During hardware execution, the actual hardware platform is used to execute the kernels, and you can evaluate the performance of the host program and accelerated kernels just by running the application. However, debugging the hardware build requires additional logic to be incorporated into the application. This will impact both the FPGA resources consumed by the kernel and the performance of the kernel running in hardware. The debug configuration of the hardware build includes special ChipScope debug cores, such as Integrated Logic Analyzer (ILA) and Virtual Input/Output (VIO) cores, and AXI performance monitors for debug purposes.
The following figure shows the debug process for the hardware build, including debugging the host code using GDB, and using the Vivado hardware manager, with waveform analysis, kernel activity reports, and memory access analysis to identify and localize hardware issues.
With the system hardware build configured for debugging, the host program running on the CPU and the Vitis accelerated kernels running on the AMD device can be confirmed to be executing correctly on the actual hardware of the target platform.

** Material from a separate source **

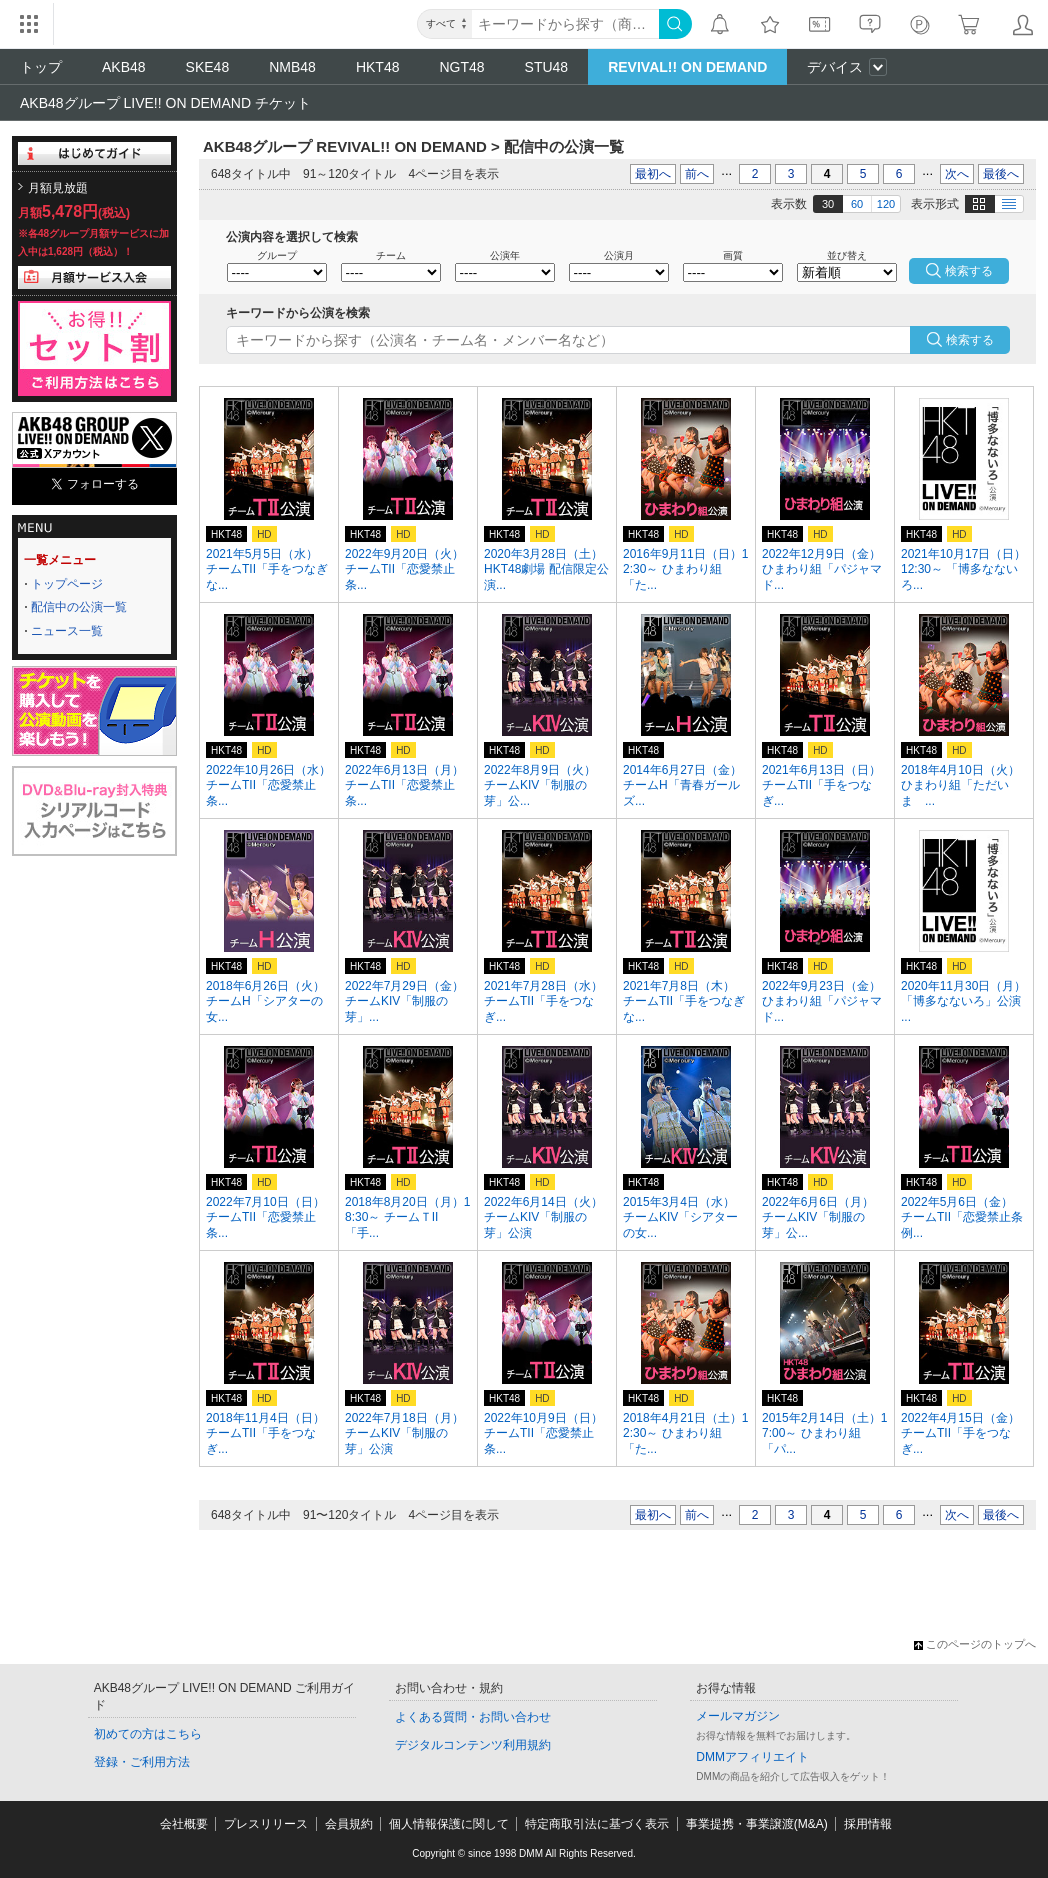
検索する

Some of the conditions that can be identified and analyzed include the following:
- System hangs caused by protocol violations:
- These violations can take down the entire system.
- These violations can cause the kernel to get invalid data or to hang.
- It is hard to determine where or when these violations originated.
- To debug this condition, you should use an ILA triggered off of the AXI protocol checker, which needs to be configured on the Vitis target platform.
- Problems with the hardware kernel:
- Problems sometimes caused by the implementation: timing issues, race conditions, and bad design constraints.
- Functional bugs that hardware emulation does not reveal.
- Performance issues:
- For example, the frames per second processing is not what you expect.
- You can examine data beats and pipelining.
- Using an ILA with trigger sequencer, you can examine the burst size, pipelining, and data width to locate the bottleneck.